Exemplo disso é a senhora que fugiu de Manágua e morava numa cabana improvisada na plataforma da estação ferroviária em Masaya, a uns 24 quilômetros ao sul de Manágua. Enquanto esperava que seu vestido secasse, o único que ela conseguira salvar, falou com uma missionária das testemunhas de Jeová a quem convidara a entrar. Ela explicou que vinte e sete famílias tinham de esperar sua vez diariamente para tomar um banho no posto de gasolina próximo. Com tranqüila coragem, ela aceitava sua sorte.
Em uma área para onde haviam fugido os refugiados, o orvalho era tão forte que, de manhã, seus lençóis estavam ensopados e tinham de ser torcidos e estendidos para secar, para a noite seguinte. Mas, não se ouviam queixas.
Muitos em Manágua, sem terem nenhum lugar para onde fugir e sendo pobres demais para partir, permaneceram na cidade desolada. Grupos se formavam, à procura de companheirismo humano, conforto, e proteção à noite. Muitos dormem em camas de campanha de lona que pouco aquecem nas noites frias. A condição das Testemunhas que ainda estão ali está melhorando, mas ainda há dificuldades.
Três semanas depois do terremoto, encontrou-se uma senhora de setenta e um anos dormindo na rua, em sua cama de campanha, junto a uma cerca. Para proteger-se um pouco das noites frias e ventosas, ela pregara alguns pedaços de compensado ao redor. As Testemunhas que trabalhavam no programa de socorro levantaram uma tenda para ela morar. Quando ela viu erguer-se a tenda, ela não agüentou mais e começou a chorar. Outras Testemunhas também fizeram o mesmo quando receberam suas tendas. Muitas estavam dormindo no chão, outras em camas de campanha ao ar livre. Parece quase milagroso, em vista de tudo que aconteceu, que não foram relatadas mortes entre as testemunhas de Jeová.
Ajuda Espiritual
Cinco dias depois do terremoto, foi decidido evacuar a filial e lar missionário da Sociedade Torre de Vigia (dos EUA).
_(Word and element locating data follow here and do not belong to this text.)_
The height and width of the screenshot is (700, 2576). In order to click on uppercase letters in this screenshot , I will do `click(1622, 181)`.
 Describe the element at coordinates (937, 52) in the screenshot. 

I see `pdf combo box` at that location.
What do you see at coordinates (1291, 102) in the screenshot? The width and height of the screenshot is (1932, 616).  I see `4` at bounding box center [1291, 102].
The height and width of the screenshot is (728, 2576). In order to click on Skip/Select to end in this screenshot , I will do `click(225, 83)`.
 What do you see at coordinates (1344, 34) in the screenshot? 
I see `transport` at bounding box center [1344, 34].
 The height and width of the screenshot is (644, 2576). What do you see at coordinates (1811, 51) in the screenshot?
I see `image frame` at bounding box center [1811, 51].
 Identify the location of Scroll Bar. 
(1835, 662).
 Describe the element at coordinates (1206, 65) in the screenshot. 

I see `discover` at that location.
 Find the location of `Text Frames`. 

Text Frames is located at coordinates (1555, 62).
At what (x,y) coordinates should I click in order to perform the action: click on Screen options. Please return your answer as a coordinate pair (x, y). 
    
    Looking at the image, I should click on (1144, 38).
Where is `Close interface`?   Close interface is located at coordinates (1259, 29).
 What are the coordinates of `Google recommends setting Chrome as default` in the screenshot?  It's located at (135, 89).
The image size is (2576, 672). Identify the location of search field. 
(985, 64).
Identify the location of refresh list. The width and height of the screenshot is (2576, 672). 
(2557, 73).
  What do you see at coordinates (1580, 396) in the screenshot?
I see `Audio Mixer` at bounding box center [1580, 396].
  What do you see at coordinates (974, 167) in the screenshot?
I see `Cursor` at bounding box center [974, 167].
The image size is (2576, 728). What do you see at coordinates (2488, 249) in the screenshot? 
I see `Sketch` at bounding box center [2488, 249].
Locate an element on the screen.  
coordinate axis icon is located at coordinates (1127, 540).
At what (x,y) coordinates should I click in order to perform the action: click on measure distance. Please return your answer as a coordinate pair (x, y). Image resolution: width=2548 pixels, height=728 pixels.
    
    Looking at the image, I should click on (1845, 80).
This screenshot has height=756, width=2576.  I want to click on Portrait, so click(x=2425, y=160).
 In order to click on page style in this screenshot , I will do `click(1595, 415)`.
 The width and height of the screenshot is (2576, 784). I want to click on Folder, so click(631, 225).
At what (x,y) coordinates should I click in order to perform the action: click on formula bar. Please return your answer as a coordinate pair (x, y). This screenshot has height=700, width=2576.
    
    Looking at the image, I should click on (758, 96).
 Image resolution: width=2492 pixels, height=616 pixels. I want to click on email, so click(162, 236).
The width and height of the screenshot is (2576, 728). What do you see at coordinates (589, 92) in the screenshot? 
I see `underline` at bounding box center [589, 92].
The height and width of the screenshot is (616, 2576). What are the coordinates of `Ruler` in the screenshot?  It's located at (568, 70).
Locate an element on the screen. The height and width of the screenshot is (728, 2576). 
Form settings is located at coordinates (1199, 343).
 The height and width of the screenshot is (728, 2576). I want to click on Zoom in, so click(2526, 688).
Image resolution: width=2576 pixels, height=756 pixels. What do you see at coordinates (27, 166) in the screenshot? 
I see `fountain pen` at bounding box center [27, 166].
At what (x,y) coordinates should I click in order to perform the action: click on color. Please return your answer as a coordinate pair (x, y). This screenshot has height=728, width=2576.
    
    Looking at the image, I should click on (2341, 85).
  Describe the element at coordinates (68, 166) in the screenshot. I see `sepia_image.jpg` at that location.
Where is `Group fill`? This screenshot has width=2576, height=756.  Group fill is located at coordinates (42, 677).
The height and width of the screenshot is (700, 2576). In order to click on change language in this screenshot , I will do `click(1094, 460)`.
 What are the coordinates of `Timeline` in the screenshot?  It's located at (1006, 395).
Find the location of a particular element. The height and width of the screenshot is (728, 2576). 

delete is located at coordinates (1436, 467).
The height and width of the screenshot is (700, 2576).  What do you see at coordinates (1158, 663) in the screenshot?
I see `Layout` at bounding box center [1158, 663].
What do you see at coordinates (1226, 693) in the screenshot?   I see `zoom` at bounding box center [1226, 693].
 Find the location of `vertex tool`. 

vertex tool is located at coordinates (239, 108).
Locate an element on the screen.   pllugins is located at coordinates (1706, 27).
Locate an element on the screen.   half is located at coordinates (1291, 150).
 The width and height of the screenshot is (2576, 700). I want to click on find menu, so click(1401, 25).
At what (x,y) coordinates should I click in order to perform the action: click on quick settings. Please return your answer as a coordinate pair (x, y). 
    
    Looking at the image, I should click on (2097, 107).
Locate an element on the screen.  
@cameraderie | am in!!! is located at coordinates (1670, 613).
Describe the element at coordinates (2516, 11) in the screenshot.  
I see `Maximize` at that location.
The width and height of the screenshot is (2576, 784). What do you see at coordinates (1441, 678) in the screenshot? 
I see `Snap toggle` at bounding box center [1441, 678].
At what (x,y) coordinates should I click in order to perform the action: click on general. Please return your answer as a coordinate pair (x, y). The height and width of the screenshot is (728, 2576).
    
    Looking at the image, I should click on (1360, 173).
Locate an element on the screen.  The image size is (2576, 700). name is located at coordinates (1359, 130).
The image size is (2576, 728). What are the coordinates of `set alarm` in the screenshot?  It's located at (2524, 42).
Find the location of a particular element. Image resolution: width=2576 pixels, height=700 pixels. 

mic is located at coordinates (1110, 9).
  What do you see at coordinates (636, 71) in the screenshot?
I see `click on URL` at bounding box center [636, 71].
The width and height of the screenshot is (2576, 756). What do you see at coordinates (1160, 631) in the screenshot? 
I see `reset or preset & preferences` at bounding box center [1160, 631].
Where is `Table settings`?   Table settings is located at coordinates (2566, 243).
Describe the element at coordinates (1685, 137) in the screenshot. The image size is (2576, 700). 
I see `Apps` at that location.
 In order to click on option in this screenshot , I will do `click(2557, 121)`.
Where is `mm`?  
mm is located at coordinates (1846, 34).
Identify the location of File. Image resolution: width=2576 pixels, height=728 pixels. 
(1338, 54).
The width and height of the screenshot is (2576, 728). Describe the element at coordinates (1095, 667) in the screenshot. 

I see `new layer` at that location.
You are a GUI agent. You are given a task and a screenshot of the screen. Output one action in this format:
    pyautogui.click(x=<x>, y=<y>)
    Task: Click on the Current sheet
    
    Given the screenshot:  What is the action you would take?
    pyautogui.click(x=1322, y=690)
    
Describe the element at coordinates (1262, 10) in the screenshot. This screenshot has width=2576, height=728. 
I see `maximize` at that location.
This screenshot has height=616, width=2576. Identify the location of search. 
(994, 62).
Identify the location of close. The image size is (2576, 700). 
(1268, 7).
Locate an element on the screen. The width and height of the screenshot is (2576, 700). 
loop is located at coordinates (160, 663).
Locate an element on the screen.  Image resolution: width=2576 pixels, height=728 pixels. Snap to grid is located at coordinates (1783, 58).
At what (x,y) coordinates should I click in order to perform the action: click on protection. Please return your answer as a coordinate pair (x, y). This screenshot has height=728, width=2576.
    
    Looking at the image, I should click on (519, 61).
Foi reaberto no interior, a uns 20 quilômetros ao sudeste de Manágua. Ali uma família bondosamente ofereceu partilhar sua moradia conosco, de modo que a filial e a obra de socorro pudessem continuar a funcionar sem interrupções de um ponto central. Cerca de 100.000 dos 404.700 habitantes de Manágua permanecem na cidade. Muitas Testemunhas se acham entre os que ficaram.
A filial e o superintendente de circuito para a área de Manágua rapidamente traçaram um programa para se visitar e unificar as Testemunhas em grupos. As reuniões congregacionais foram restabelecidas e foi reorganizado o ministério de campo. A visita do superintendente de circuito foi programada para um dia e meio para cada grupo. Assim, no fim de dez dias, todos os grupos já funcionavam suavemente.
Esta primeira visita do superintendente de circuito foi acompanhada de uma segunda, de dois dias. Um dia foi devotado ao ministério de campo, e o outro às reuniões especiais. Visto que prevalece a lei marcial, não se realizam reuniões à noite. O superintendente de circuito também entrega alimentos e roupas em cada visita, bem como dá instruções especiais sobre higiene e os perigos do contágio. Também verifica a saúde dos irmãos dum ponto de vista físico, anotando quaisquer possíveis necessidades de hospitalização ou de remédios. Este inteiro arranjo se mostrou uma verdadeira bênção para todos.
Parte do “Sinal”
Na verdade, este foi um trágico pesadelo para as centenas de milhares de habitantes de Manágua. O medo, a angústia e o horror motivaram muitos a orar a Deus. Continuarão em seus esforços de achegar-se a Deus? Crerão na Bíblia — que “haverá grandes terremotos” neste tempo do fim? Só o tempo dirá. — Luc. 21:7, 11.
A obra de reconstrução já começou nos prédios, mas nenhum homem pode trazer de volta os entes queridos que morreram. Apenas o Criador, Jeová Deus, pode. E temos a segura promessa, registrada nas Escrituras, de que Ele fará isso. — João 5:28, 29.